Logical biconditional
- Definition: $x \leftrightarrow y$
- Truth table: $(1001)$

Normal forms
- Disjunctive: $xy + \overline{x}\overline{y}$
- Conjunctive: $(\overline{x} + y)(x + \overline{y})$

Post's lattices
- 0-preserving: no
- 1-preserving: yes
- Monotone: no
- Affine: yes
- Self-dual: yes

= Logical biconditional =

If and only if relation

Venn diagram of $P \leftrightarrow Q$
(true part in red)

In logic and mathematics, the logical biconditional, also known as material biconditional or equivalence or bidirectional implication or biimplication or bientailment or exclusive nor, is the logical connective used to conjoin two statements $P$ and $Q$ to form the statement "$P$ if and only if $Q$" (often abbreviated as "$P$ iff $Q$"), where $P$ is known as the antecedent, and $Q$ the consequent.

Nowadays, notations to represent equivalence include $\leftrightarrow,\Leftrightarrow,\equiv$.

$P\leftrightarrow Q$ is logically equivalent to both $(P \rightarrow Q) \land (Q \rightarrow P)$ and $(P \land Q) \lor (\neg P \land \neg Q)$, and the XNOR (exclusive NOR) Boolean operator, which means "both or neither".

Semantically, the only case where a logical biconditional is different from a material conditional is the case where the hypothesis (antecedent) is false but the conclusion (consequent) is true. In this case, the result is true for the conditional, but false for the biconditional.

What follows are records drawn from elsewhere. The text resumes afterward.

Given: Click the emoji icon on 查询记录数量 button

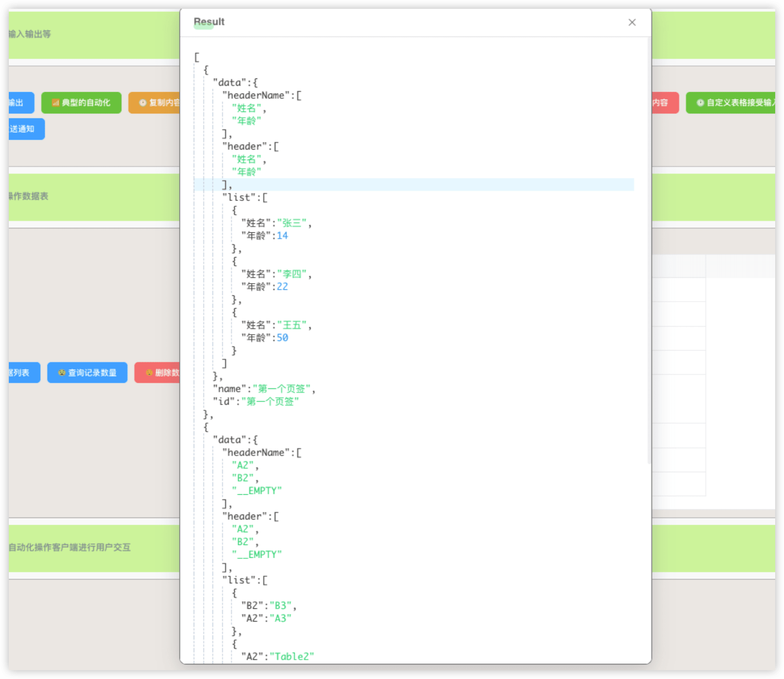Looking at the screenshot, I should tap(62, 373).
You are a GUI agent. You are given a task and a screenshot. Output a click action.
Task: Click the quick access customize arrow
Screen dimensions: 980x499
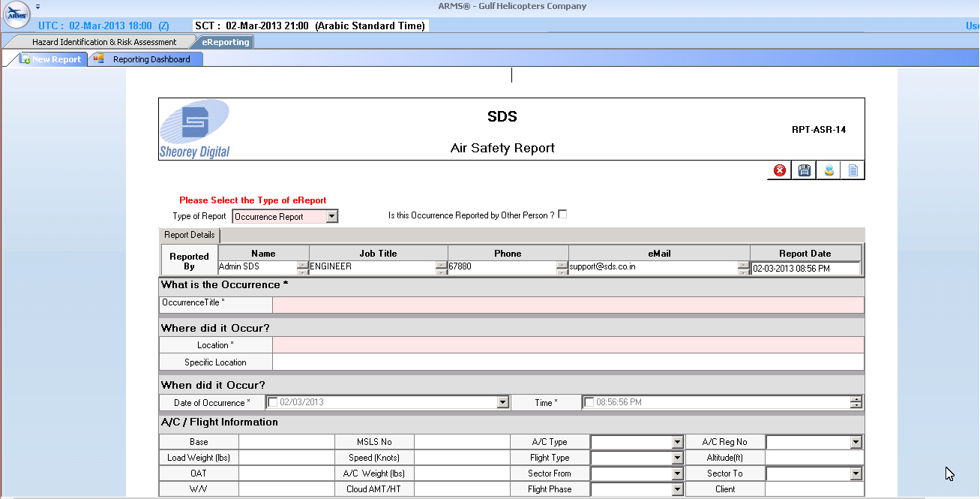(x=37, y=7)
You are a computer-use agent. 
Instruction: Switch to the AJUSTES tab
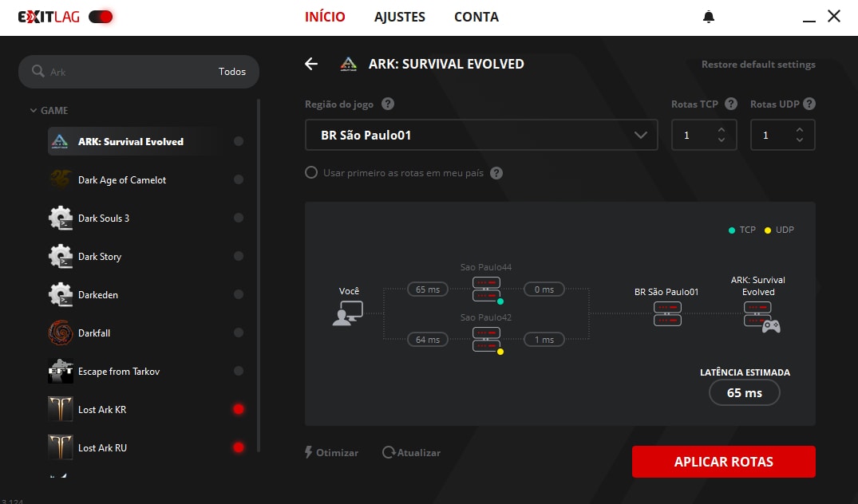[400, 17]
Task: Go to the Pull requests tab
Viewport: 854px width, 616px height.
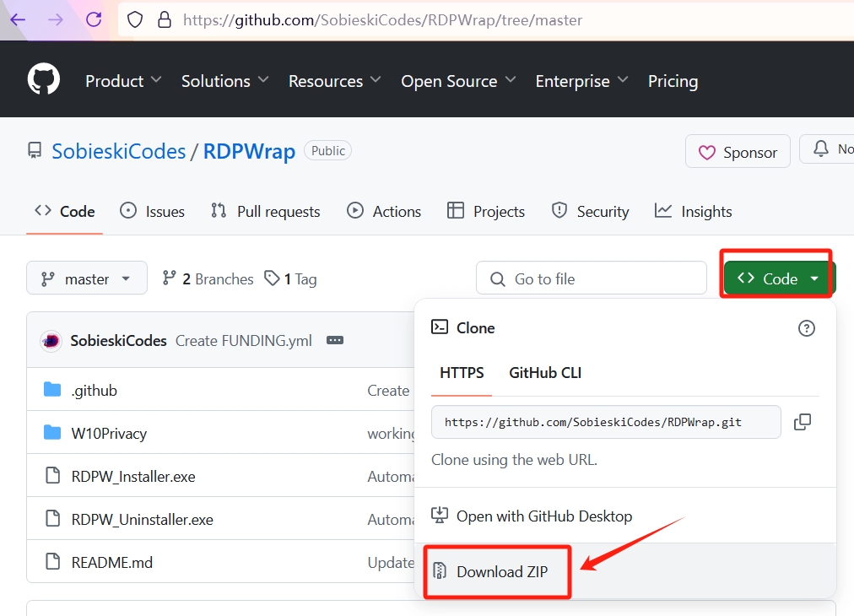Action: click(x=266, y=212)
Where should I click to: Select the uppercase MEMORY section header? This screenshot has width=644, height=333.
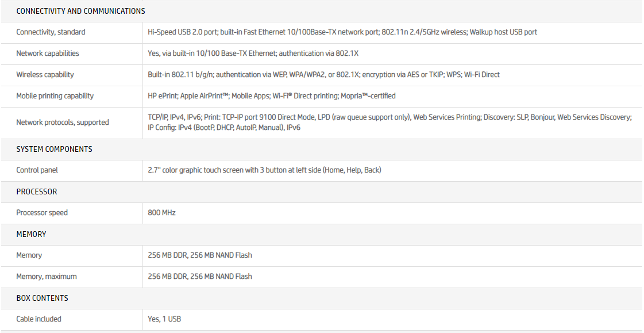(31, 234)

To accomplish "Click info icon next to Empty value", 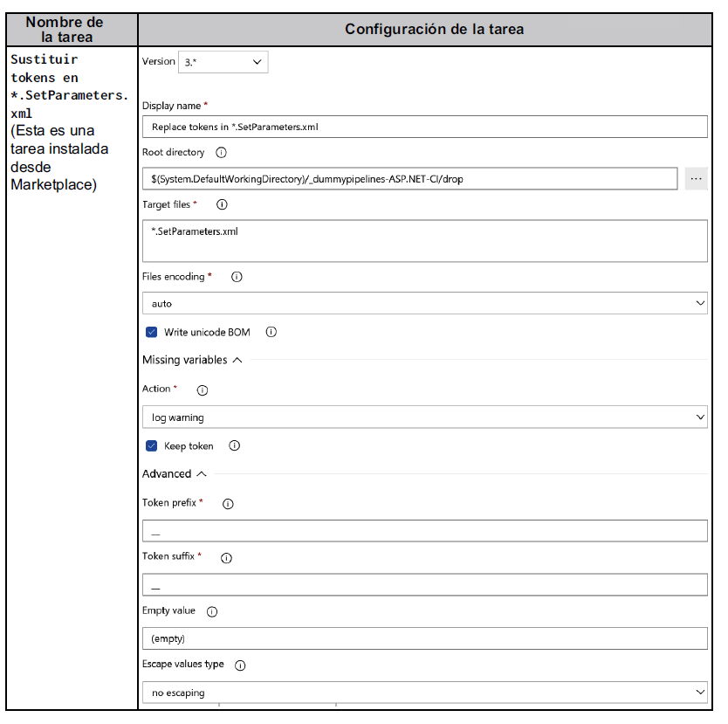I will (x=212, y=611).
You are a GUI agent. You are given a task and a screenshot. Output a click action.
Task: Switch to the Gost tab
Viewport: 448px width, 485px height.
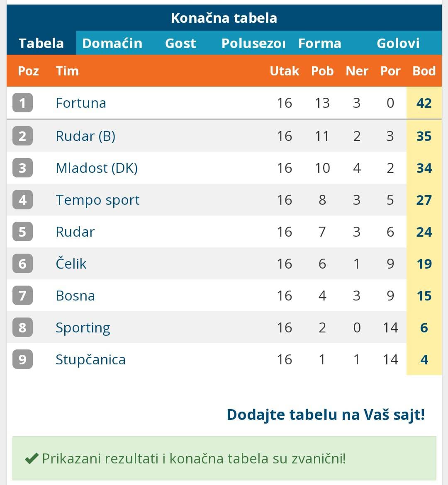tap(180, 43)
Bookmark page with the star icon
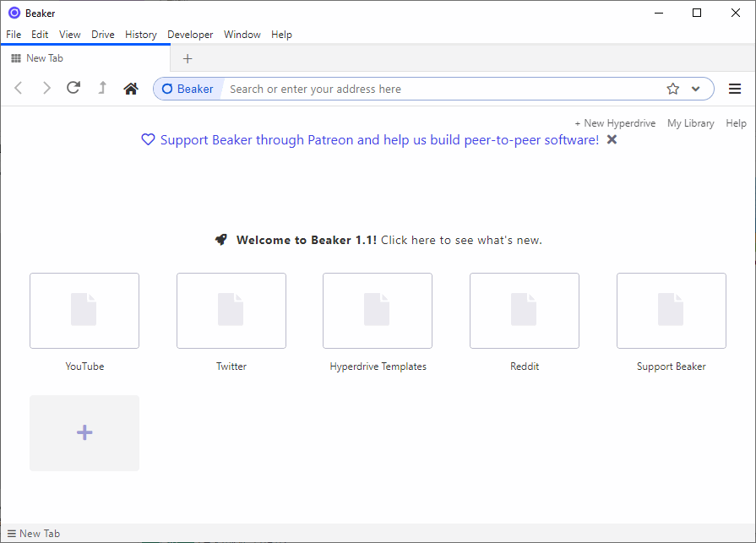This screenshot has width=756, height=543. 672,89
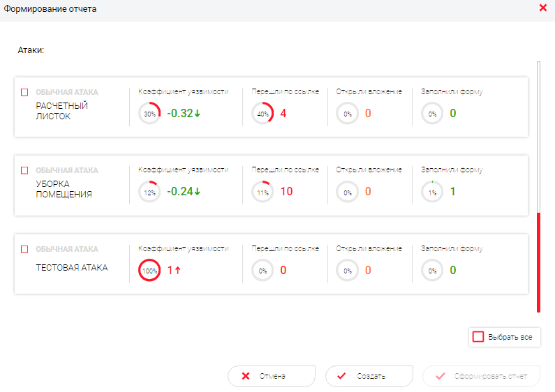Click the 40% link-click gauge for Расчетный листок
Screen dimensions: 555x392
(262, 113)
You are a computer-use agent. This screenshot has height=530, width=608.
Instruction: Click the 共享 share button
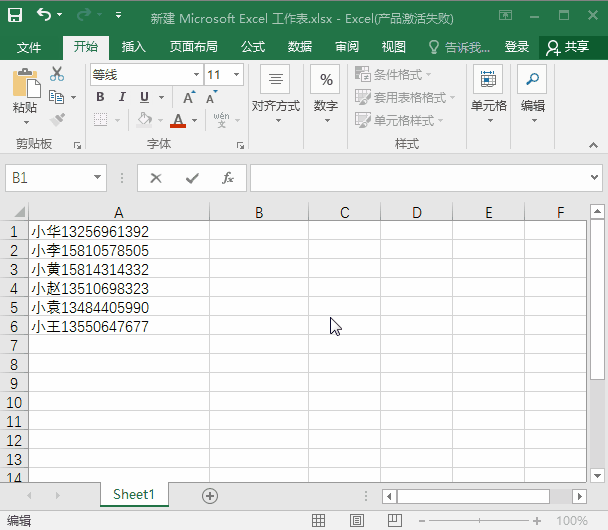pyautogui.click(x=567, y=47)
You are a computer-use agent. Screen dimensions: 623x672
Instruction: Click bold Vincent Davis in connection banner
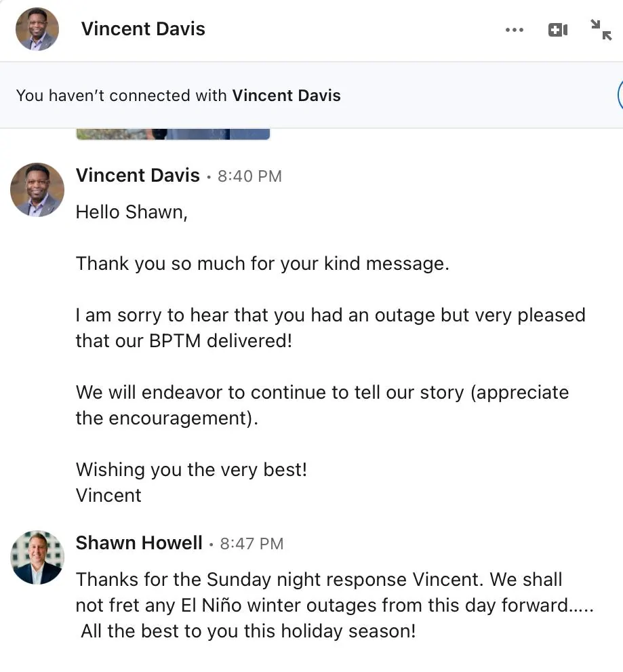(286, 96)
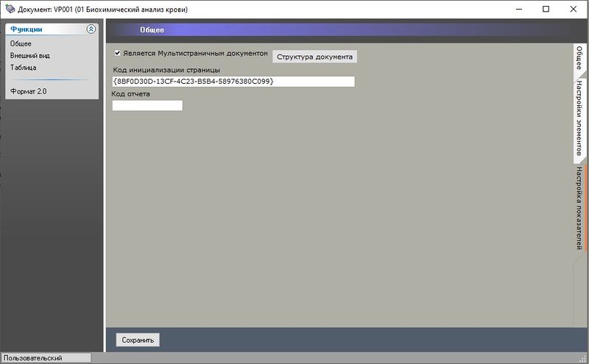
Task: Collapse the Функции panel with the chevron
Action: pyautogui.click(x=91, y=29)
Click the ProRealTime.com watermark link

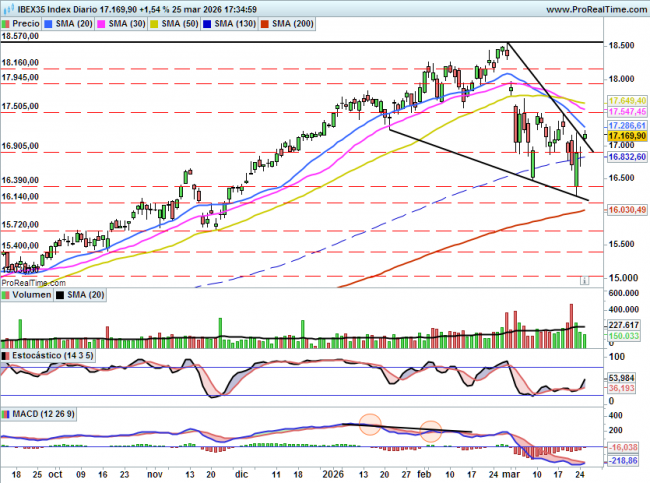[34, 283]
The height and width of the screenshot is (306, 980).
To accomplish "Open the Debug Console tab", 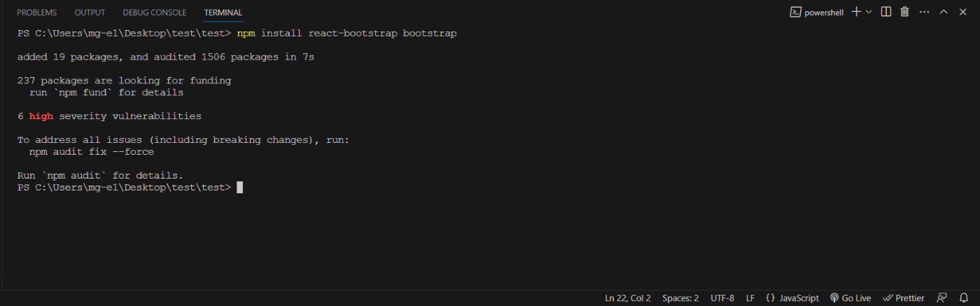I will [154, 13].
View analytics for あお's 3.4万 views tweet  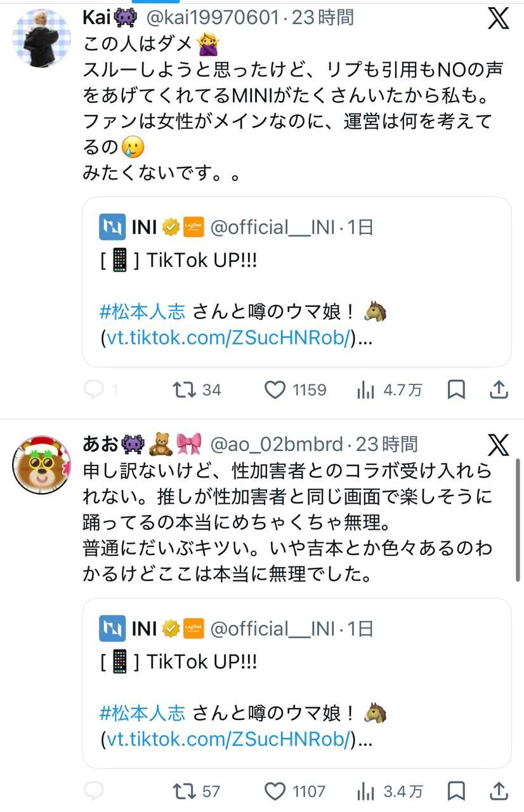(x=365, y=791)
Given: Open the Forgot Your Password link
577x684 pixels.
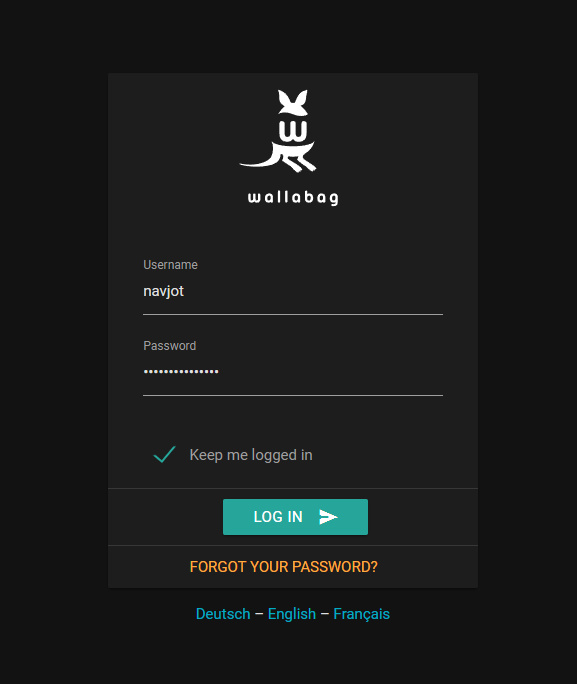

In the conceptual interpretation, P = Q means "All P's are Q's and all Q's are P's". In other words, the sets P and Q coincide: they are identical. However, this does not mean that P and Q need to have the same meaning (e.g., P could be "equiangular trilateral" and Q could be "equilateral triangle"). When phrased as a sentence, the antecedent is the subject and the consequent is the predicate of a universal affirmative proposition (e.g., in the phrase "all men are mortal", "men" is the subject and "mortal" is the predicate).

In the propositional interpretation, $P \leftrightarrow Q$ means that P implies Q and Q implies P; in other words, the propositions are logically equivalent, in the sense that both are either jointly true or jointly false. Again, this does not mean that they need to have the same meaning, as P could be "the triangle ABC has two equal sides" and Q could be "the triangle ABC has two equal angles". In general, the antecedent is the premise, or the cause, and the consequent is the consequence. When an implication is translated by a hypothetical (or conditional) judgment, the antecedent is called the hypothesis (or the condition) and the consequent is called the thesis.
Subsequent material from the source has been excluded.